### REQUIRED WORK:
Convert the entries below, starting with the line that contains "has width=1020, height=809." and continuing through the line that contains "[x=718, y=862]", into a Markdown table with the columns Row and Line, omitting blank lines.

### WORKING DATA:
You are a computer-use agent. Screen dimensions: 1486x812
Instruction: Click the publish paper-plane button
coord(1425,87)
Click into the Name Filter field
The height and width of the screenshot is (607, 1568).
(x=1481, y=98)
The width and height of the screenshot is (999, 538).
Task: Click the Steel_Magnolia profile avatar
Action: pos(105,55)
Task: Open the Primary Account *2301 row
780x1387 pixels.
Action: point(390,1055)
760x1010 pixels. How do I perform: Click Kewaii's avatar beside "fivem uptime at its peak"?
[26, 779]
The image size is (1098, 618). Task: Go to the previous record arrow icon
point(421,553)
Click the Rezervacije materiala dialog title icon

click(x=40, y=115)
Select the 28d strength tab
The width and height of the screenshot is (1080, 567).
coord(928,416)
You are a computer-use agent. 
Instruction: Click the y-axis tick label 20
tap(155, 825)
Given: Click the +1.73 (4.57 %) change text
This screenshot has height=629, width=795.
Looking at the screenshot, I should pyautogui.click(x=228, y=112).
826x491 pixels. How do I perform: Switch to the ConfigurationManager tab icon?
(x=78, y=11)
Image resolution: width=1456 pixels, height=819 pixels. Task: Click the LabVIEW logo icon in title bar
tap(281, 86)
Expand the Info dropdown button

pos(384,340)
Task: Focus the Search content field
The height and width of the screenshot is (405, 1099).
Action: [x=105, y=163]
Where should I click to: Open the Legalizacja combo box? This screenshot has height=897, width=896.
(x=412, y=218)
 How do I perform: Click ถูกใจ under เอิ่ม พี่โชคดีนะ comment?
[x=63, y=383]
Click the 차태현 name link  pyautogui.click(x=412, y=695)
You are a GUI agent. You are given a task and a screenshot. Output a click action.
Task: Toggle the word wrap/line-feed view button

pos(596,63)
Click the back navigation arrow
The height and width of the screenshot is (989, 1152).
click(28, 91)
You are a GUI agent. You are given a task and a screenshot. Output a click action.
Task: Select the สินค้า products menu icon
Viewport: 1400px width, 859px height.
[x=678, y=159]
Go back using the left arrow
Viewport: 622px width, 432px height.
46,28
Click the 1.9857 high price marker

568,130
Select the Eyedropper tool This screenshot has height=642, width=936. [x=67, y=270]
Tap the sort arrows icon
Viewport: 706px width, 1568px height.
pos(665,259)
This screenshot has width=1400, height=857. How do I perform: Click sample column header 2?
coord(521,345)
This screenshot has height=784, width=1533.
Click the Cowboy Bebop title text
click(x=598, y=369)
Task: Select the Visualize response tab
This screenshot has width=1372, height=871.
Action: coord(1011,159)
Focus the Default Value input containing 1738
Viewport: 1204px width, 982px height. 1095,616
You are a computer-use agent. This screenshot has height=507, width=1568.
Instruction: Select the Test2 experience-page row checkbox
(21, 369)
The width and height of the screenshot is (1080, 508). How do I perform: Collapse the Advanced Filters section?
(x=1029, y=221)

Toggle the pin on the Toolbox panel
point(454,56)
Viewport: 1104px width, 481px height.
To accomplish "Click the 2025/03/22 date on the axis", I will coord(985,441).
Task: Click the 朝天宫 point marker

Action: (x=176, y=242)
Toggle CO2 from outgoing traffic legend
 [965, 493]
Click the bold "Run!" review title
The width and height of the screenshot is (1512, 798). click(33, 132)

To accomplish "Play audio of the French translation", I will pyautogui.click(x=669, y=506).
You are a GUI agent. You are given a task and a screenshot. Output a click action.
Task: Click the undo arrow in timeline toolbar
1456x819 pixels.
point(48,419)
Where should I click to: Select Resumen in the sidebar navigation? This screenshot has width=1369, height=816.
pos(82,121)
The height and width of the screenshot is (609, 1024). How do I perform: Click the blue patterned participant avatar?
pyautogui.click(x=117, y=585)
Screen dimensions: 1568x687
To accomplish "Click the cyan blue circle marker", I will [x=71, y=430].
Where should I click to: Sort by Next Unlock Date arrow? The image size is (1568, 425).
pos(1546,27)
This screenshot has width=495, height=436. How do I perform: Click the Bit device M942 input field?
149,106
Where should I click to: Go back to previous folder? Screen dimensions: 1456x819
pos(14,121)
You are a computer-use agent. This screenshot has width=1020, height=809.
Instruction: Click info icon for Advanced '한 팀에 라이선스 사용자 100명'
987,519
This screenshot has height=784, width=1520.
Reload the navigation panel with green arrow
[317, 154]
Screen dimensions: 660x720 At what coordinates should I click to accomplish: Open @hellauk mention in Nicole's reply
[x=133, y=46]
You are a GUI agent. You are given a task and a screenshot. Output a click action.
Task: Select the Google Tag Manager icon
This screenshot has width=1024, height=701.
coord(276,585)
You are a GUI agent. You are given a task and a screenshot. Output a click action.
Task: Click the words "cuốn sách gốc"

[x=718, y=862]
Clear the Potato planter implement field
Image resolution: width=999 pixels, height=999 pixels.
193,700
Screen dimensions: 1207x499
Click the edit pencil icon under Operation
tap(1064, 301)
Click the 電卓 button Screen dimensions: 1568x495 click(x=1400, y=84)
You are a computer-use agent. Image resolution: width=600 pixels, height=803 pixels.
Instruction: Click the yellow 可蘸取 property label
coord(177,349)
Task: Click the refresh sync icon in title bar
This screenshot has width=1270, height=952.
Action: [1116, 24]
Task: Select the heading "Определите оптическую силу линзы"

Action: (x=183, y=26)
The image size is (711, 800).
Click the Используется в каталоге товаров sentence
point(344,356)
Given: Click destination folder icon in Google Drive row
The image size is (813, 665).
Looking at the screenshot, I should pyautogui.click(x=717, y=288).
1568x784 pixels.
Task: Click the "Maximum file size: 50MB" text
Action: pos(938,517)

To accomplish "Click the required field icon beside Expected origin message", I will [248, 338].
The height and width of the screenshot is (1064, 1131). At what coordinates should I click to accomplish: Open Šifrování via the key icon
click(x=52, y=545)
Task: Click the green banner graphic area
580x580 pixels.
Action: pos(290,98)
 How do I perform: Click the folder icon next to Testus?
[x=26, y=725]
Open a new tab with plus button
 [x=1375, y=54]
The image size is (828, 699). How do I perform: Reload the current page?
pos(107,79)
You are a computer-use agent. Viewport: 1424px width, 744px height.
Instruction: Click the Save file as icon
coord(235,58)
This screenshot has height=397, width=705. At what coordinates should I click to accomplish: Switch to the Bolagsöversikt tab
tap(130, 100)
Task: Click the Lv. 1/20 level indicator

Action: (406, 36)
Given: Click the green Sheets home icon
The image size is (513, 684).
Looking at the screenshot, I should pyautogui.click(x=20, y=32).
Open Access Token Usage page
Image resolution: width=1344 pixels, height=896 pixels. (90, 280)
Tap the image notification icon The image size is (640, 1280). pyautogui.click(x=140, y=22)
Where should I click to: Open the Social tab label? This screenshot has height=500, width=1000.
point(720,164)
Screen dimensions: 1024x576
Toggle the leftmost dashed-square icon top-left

### SOLUTION TO THE EXERCISE:
| Row | Line |
|---|---|
| 1 | You are a computer-use agent. This screenshot has width=1020, height=809. |
| 2 | Instruction: Click info icon for Advanced '한 팀에 라이선스 사용자 100명' |
| 3 | 987,519 |
| 4 | This screenshot has height=784, width=1520. |
| 5 | Reload the navigation panel with green arrow |
| 6 | [317, 154] |
| 7 | Screen dimensions: 660x720 At what coordinates should I click to accomplish: Open @hellauk mention in Nicole's reply |
| 8 | [x=133, y=46] |
| 9 | You are a GUI agent. You are given a task and a screenshot. Output a click action. |
| 10 | Task: Select the Google Tag Manager icon |
| 11 | This screenshot has width=1024, height=701. |
| 12 | coord(276,585) |
| 13 | You are a GUI agent. You are given a task and a screenshot. Output a click action. |
| 14 | Task: Click the words "cuốn sách gốc" |
| 15 | [x=718, y=862] |